--- START ---

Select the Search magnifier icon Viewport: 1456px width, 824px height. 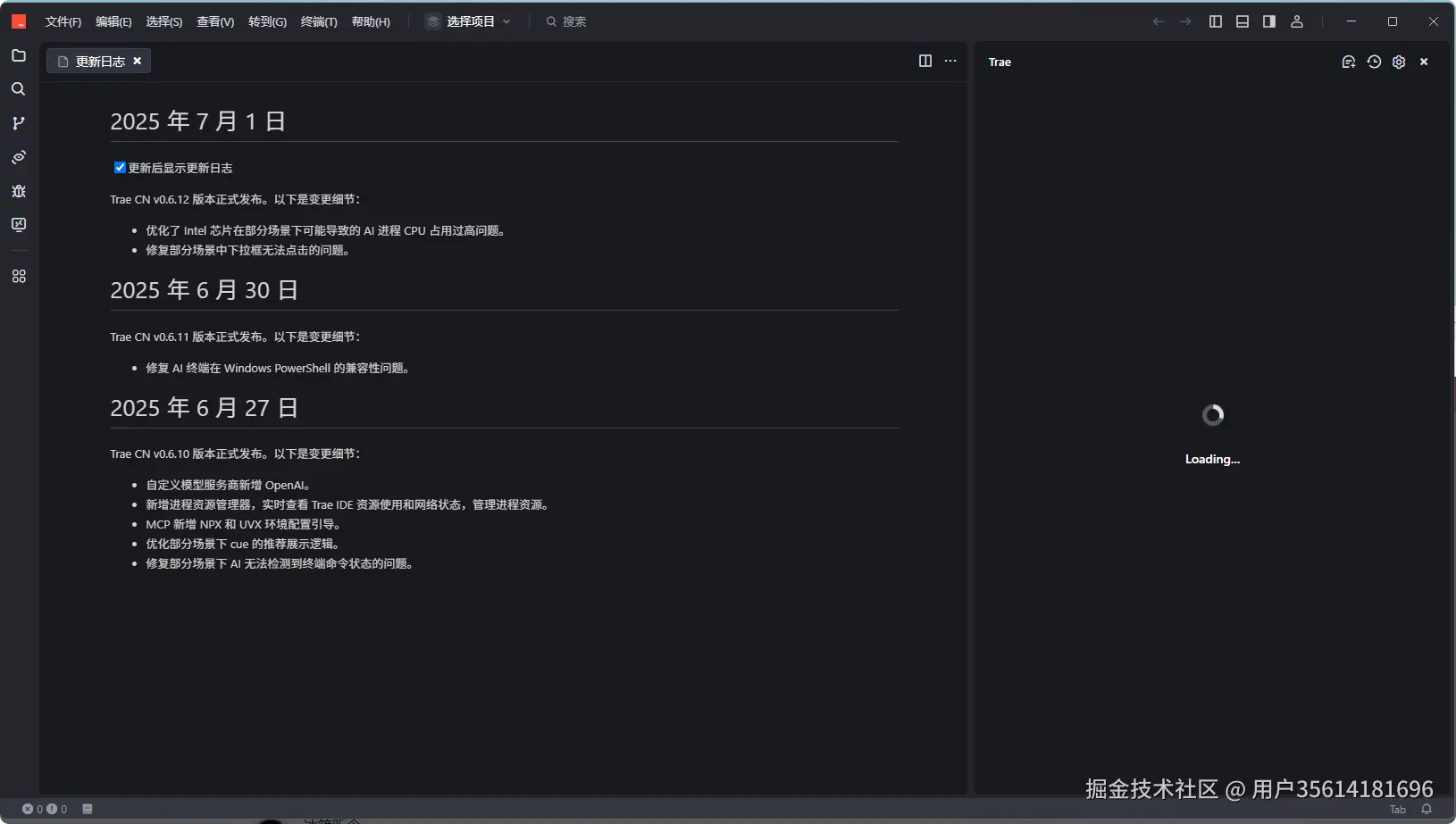click(x=18, y=88)
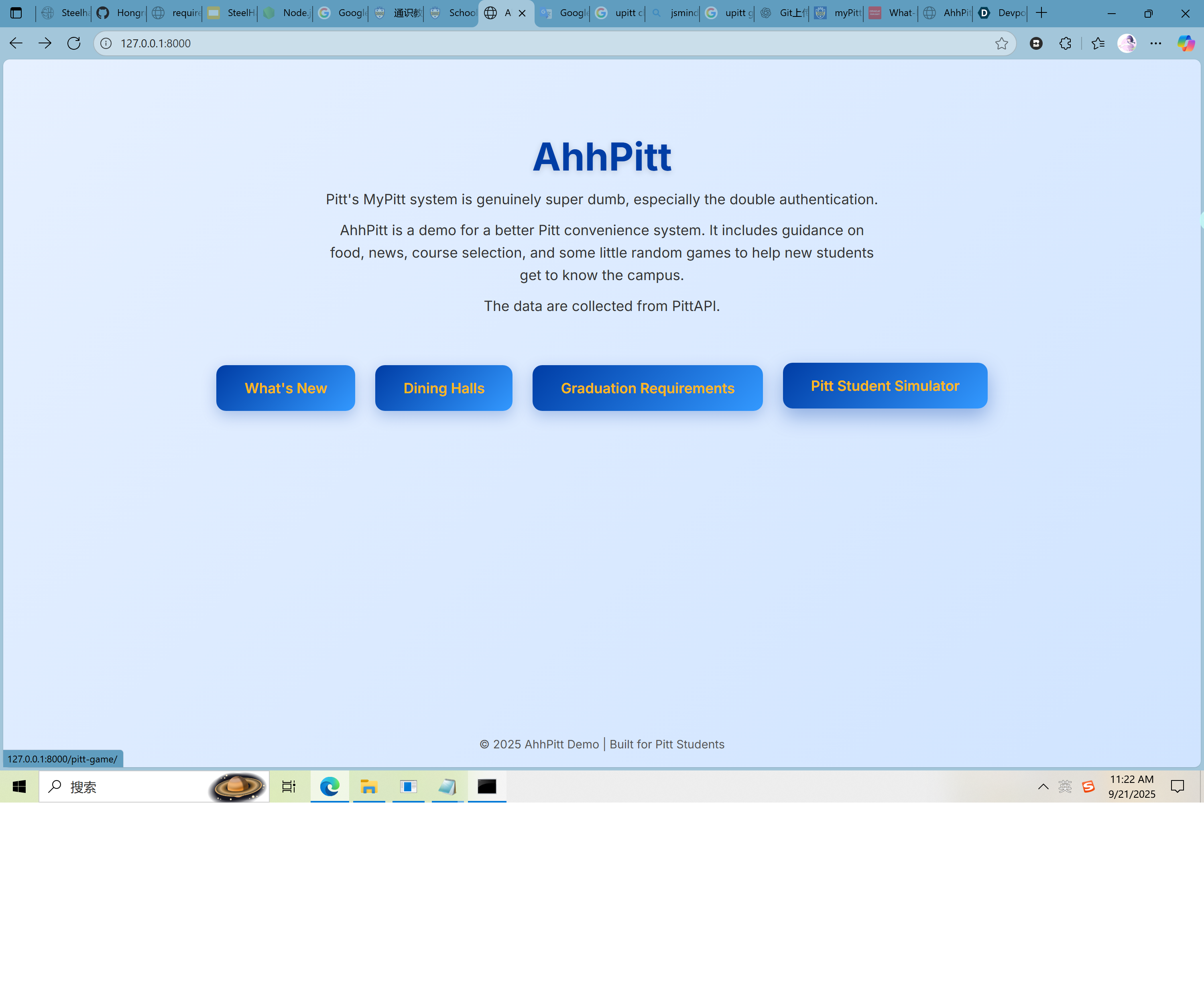Open the favorites list icon
Viewport: 1204px width, 1008px height.
(1098, 44)
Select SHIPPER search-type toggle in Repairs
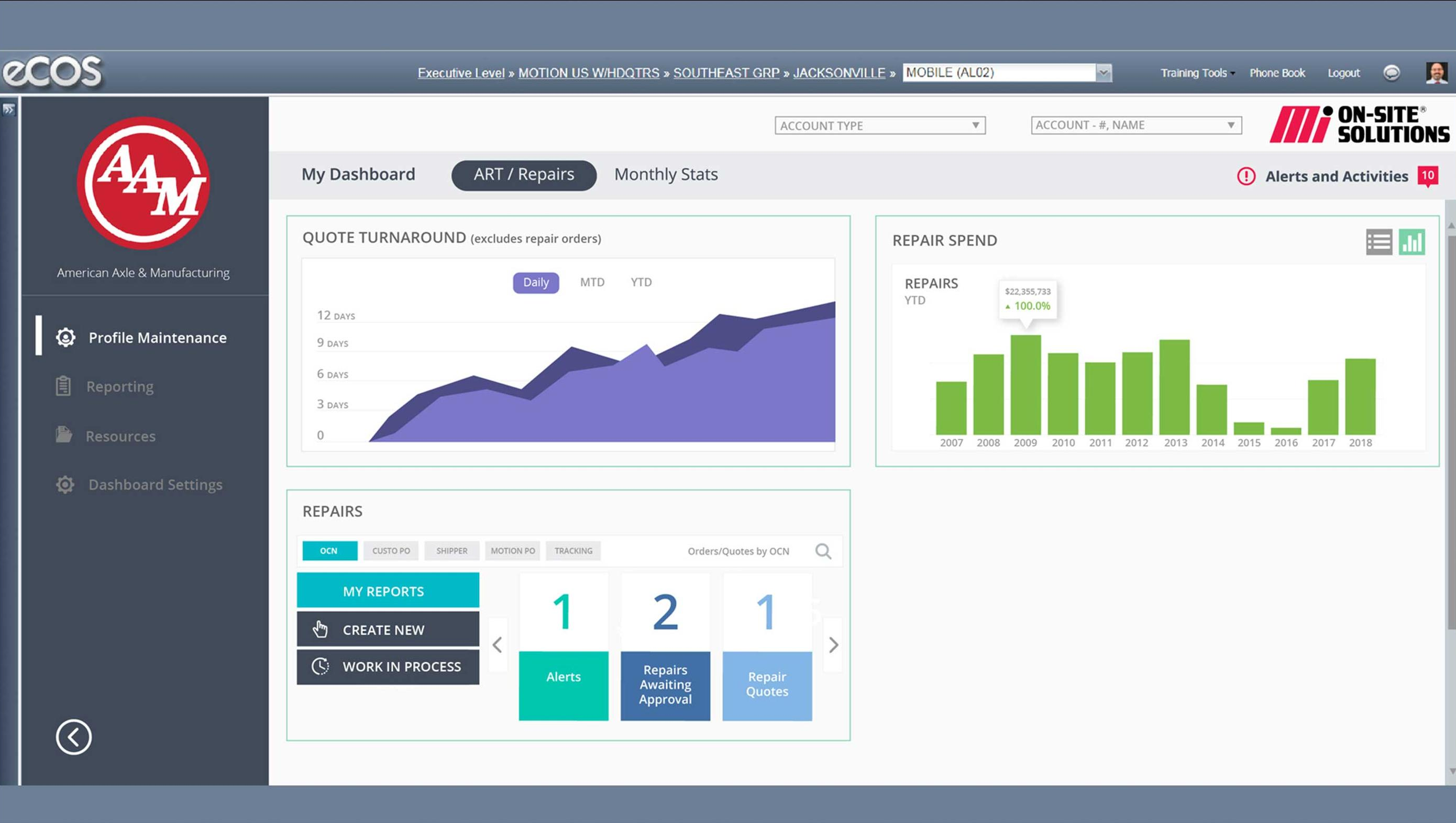Image resolution: width=1456 pixels, height=823 pixels. (x=451, y=551)
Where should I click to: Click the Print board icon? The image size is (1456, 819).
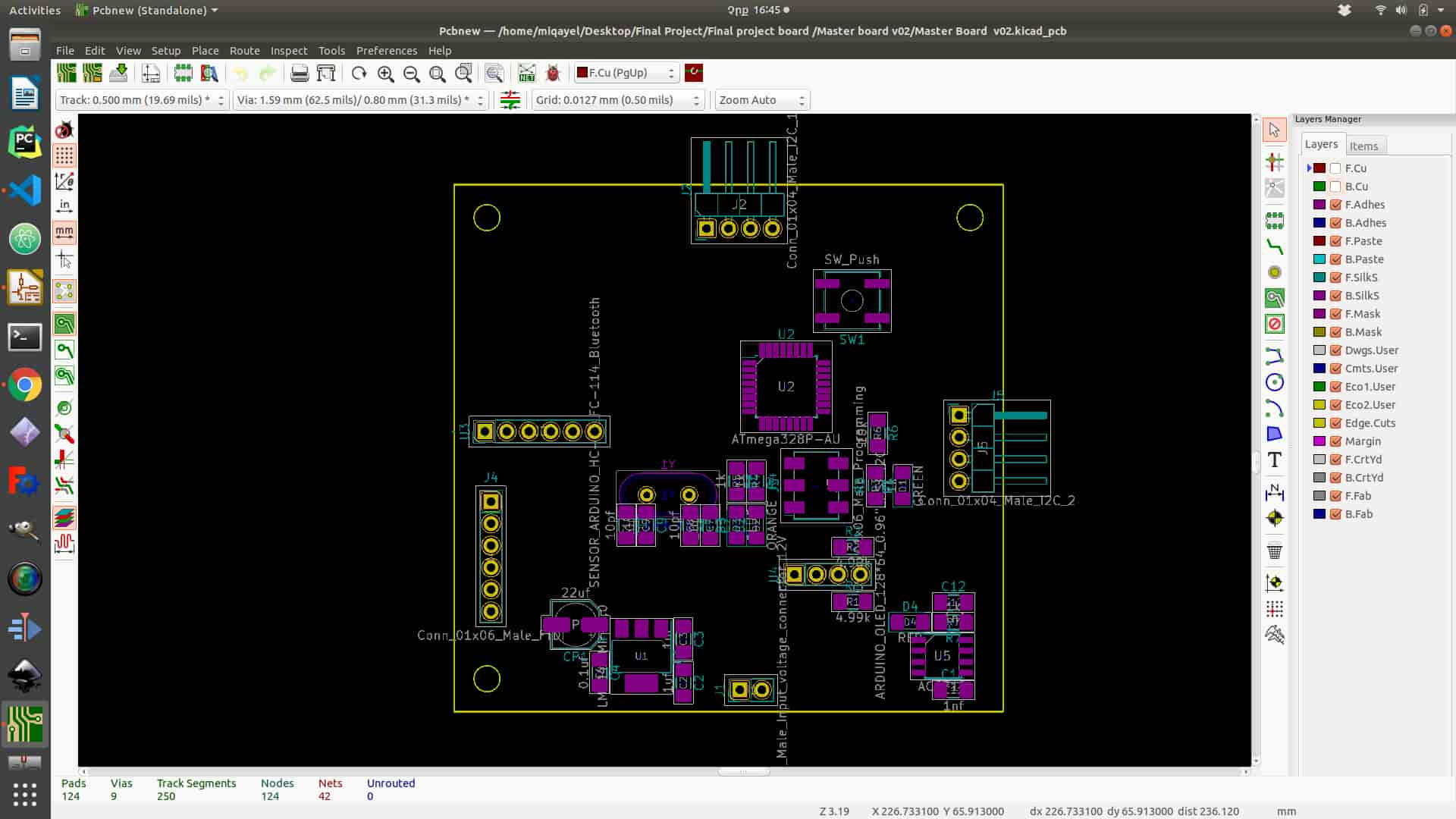(x=300, y=73)
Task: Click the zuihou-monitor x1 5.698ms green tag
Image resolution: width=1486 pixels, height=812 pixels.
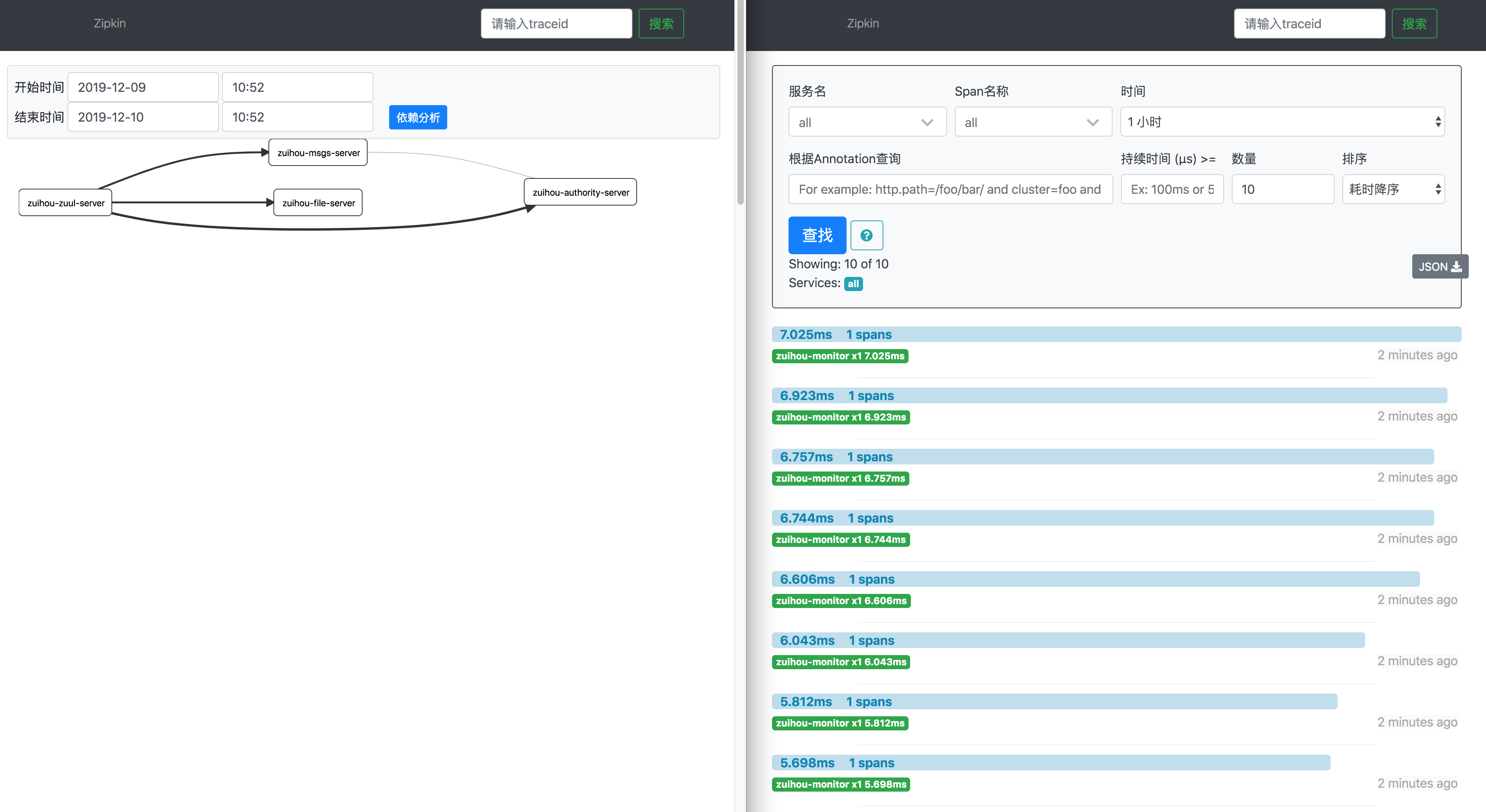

--- END ---

== Exercise brief ==
Please print the line that contains "Where should I" along with every later line of the material, exactly, through the last one. Leave pictures out of the copy.

== Response box ==
Where should I click to: Click the Print board icon? The image size is (1456, 819).
(x=300, y=73)
Task: Click the zuihou-monitor x1 5.698ms green tag
Image resolution: width=1486 pixels, height=812 pixels.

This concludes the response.